2. Once you have the x-coordinate of the vertex, substitute it into the equation to find the y-coordinate.
3. The vertex of the parabola is the point (x, y) obtained from step 2.
4. To find the x-intercepts, set $ y = 0 $ and solve the quadratic equation $ x^2 - 12x + 36 = 0 $ using factoring, completing the square, or the quadratic formula.
5. The solutions to this equation will give you the x-coordinates of the x-intercepts.
6. To find the y-intercept, substitute $ x = 0 $ into the equation and solve for y.

The vertex is (6, 0), and since the quadratic function is a perfect square trinomial, it has only one x-intercept (6, 0).
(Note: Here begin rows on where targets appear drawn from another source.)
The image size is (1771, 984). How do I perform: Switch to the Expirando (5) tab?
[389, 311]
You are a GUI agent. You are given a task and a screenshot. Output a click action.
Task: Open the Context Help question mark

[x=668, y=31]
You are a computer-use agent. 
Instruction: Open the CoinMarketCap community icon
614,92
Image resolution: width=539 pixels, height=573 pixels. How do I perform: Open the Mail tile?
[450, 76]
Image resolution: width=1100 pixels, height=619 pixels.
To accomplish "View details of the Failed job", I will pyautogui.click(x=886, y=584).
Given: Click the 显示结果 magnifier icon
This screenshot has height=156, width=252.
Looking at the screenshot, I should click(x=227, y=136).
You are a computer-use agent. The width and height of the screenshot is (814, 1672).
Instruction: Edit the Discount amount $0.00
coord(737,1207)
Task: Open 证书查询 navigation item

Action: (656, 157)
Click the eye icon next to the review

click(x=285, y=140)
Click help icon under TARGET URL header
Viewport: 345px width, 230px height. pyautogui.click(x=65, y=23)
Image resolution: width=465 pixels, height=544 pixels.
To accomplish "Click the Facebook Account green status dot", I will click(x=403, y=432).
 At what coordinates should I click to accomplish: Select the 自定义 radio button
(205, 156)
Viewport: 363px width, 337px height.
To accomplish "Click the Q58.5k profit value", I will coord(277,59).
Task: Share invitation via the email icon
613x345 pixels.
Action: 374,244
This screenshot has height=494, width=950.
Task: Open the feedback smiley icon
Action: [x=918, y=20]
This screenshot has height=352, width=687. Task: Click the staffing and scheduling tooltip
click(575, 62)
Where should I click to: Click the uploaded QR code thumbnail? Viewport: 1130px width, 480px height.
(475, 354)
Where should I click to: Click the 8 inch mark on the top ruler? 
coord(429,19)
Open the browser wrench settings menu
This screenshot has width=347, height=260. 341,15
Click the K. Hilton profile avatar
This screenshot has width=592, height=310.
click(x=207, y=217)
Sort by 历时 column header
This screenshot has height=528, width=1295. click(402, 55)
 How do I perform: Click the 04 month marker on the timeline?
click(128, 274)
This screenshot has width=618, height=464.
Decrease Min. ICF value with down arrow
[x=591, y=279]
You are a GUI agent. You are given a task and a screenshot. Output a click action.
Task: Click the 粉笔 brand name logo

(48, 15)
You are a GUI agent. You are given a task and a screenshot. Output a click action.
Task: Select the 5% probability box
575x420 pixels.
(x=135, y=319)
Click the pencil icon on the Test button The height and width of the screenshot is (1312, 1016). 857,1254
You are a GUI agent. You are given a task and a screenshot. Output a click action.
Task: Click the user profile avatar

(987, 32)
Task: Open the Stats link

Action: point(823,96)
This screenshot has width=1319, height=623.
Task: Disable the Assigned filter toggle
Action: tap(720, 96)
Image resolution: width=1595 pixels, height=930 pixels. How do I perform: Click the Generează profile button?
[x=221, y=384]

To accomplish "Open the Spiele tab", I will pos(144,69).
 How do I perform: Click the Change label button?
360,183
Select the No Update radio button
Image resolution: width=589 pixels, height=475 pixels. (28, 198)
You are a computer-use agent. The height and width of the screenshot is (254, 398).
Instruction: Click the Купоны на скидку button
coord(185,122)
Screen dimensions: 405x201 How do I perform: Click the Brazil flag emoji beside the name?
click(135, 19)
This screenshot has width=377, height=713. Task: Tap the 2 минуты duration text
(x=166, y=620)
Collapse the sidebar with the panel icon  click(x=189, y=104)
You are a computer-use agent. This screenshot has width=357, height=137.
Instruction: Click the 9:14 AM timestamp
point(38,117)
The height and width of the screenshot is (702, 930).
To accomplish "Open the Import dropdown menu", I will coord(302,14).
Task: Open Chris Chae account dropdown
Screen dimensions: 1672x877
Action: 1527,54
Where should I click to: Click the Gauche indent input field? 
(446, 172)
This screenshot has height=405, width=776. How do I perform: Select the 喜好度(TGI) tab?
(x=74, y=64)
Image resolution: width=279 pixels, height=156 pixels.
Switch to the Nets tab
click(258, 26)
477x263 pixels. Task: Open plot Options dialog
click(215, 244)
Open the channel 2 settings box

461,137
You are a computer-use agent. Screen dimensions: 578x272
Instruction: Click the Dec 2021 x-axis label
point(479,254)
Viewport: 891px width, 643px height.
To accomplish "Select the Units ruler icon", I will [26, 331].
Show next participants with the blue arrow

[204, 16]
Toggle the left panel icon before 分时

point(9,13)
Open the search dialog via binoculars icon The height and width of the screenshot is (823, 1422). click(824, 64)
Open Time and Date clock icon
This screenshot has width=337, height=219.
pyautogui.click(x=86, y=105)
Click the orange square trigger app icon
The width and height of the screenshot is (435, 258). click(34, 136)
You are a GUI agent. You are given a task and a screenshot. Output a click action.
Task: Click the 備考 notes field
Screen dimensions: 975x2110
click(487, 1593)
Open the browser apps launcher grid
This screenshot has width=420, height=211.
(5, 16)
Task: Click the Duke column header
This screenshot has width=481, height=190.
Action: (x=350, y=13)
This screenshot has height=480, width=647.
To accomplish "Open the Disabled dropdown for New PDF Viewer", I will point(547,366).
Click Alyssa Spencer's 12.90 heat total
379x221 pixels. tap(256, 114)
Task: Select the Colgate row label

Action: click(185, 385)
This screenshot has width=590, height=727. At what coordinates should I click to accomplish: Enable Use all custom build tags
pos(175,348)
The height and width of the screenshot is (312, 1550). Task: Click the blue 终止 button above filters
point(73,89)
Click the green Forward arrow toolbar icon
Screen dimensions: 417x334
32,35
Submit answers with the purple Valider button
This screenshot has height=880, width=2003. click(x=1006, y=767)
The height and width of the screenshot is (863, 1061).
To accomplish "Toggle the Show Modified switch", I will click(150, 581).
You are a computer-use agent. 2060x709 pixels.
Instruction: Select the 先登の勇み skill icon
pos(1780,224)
The y-intercept is (0, 36).

Ethan Adkins · Answer

undefined To find the vertex of the quadratic function y = x^2 - 12x + 36, you can use the formula for the x-coordinate of the vertex, which is given by x = -b/2a, where a and b are the coefficients of the quadratic equation.

First, identify the coefficients a and b from the quadratic equation y = x^2 - 12x + 36. In this equation, a = 1 and b = -12.

Substitute these values into the formula x = -b/2a to find the x-coordinate of the vertex:

x = -(-12) / (2*1)
x = 12 / 2
x = 6

Now that you have the x-coordinate of the vertex, you can find the y-coordinate by substituting the value of x into the original equation:

y = (6)^2 - 12(6) + 36
y = 36 - 72 + 36
y = 0

So, the vertex of the quadratic function y = x^2 - 12x + 36 is (6, 0).

To find the x-intercepts, set y = 0 in the equation and solve for x:

0 = x^2 - 12x + 36

This equation can be factored as (x - 6)(x - 6) = 0. Since both factors are the same, the x-intercept occurs at x = 6.

To find the y-intercept, set x = 0 in the equation and solve for y:

y = (0)^2 - 12(0) + 36
y = 36

So, the y-intercept of the quadratic function y = x^2 - 12x + 36 is 36.